# PROBLEM DESCRIPTION:
All the lines below should be set down exactly, with no picture carried into the copy.

--- START ---

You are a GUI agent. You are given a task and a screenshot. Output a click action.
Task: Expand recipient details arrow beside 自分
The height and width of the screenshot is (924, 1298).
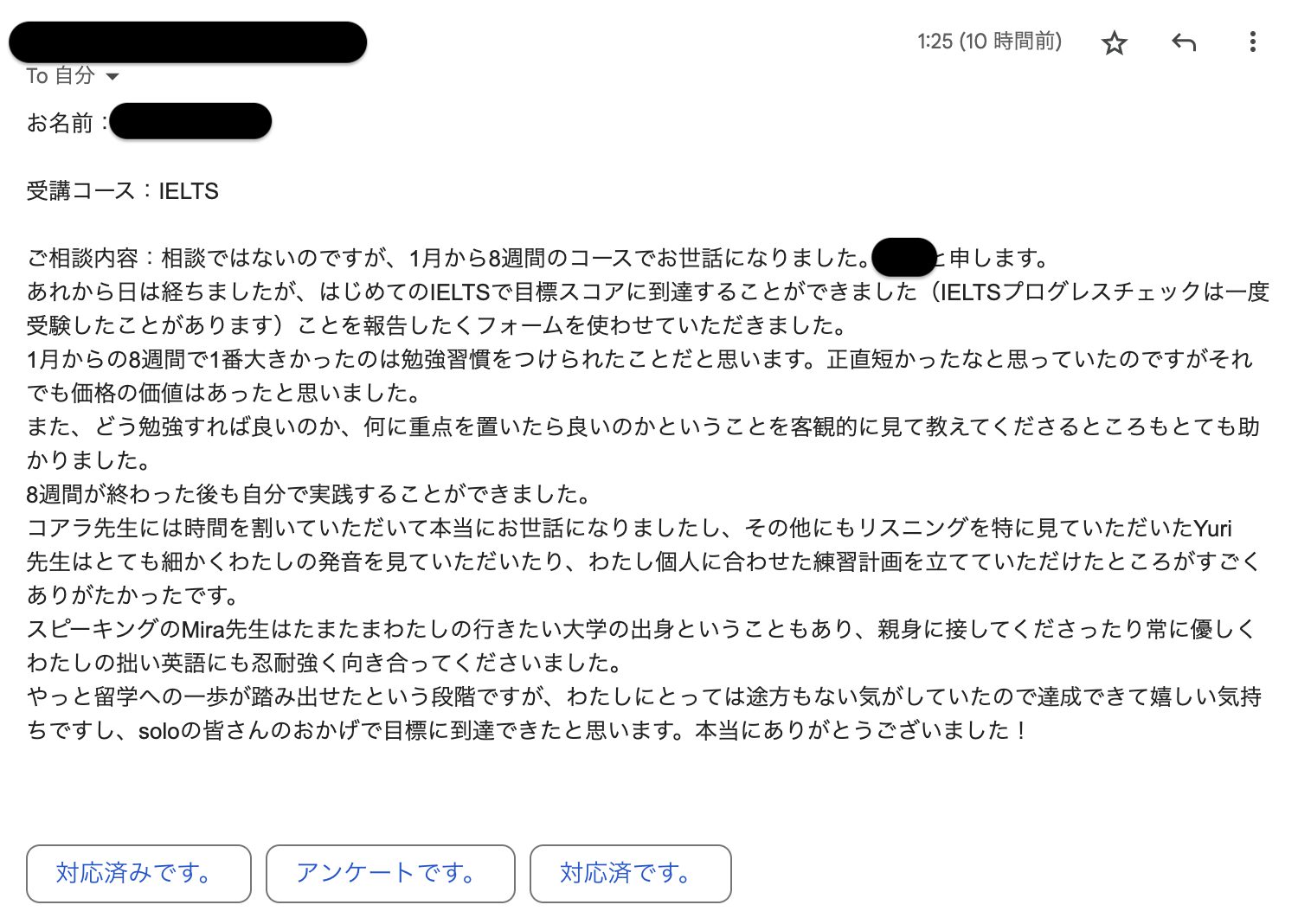112,77
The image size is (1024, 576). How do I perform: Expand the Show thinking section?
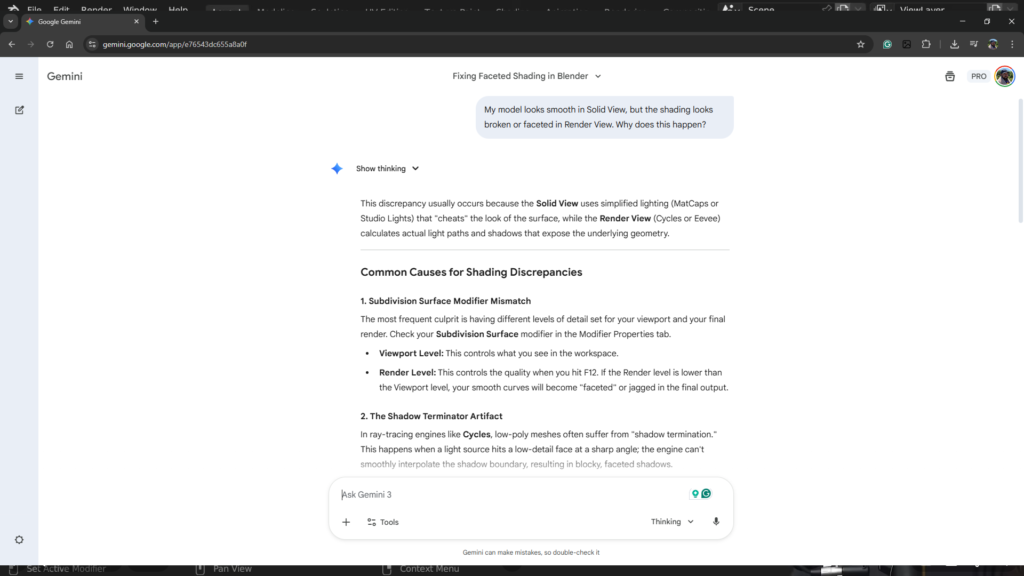tap(387, 169)
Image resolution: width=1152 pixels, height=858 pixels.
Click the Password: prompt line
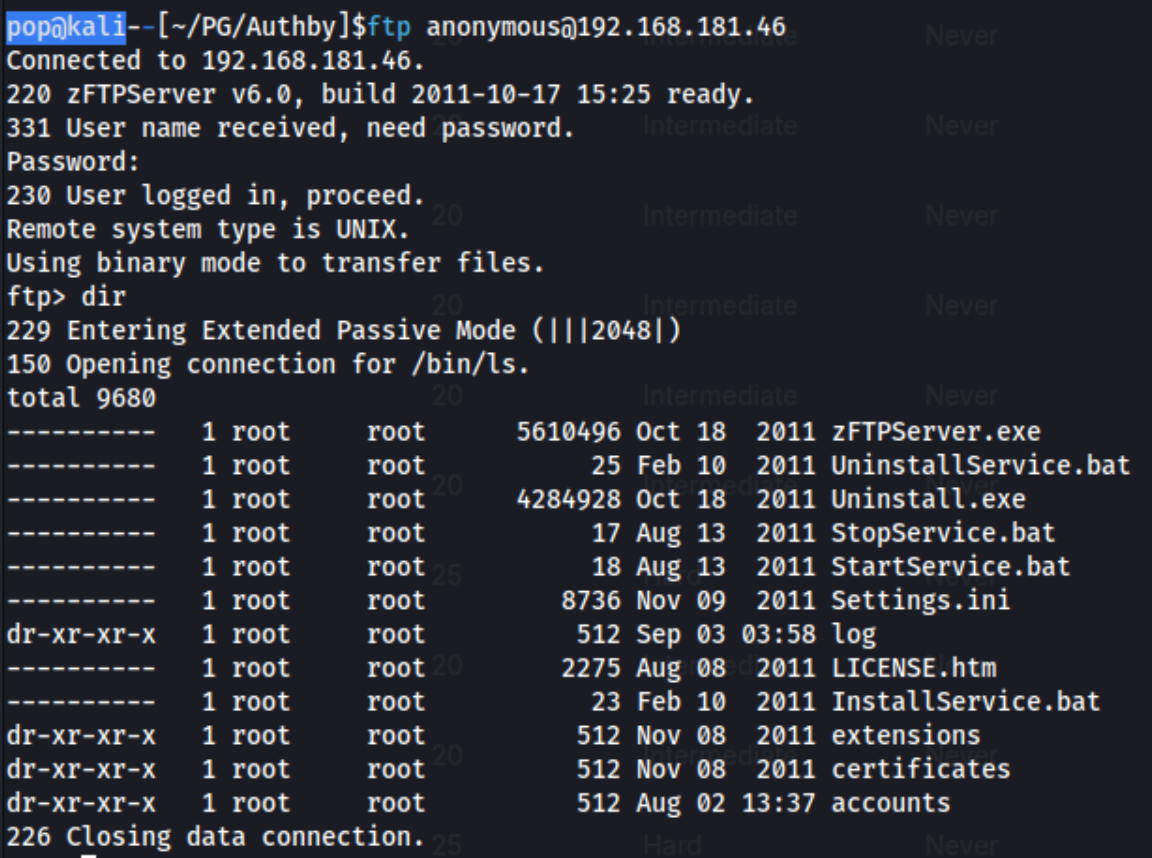click(x=73, y=162)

--- END ---

# FINISHED TASK:
You are a GUI agent. You are given a task and a screenshot. Output a click action.
Task: Expand recipient details arrow beside 自分
The height and width of the screenshot is (924, 1298).
112,77
The image size is (1024, 576). How do I perform: Expand the Show thinking section?
tap(387, 169)
Image resolution: width=1152 pixels, height=858 pixels.
Click the Password: prompt line
click(x=73, y=162)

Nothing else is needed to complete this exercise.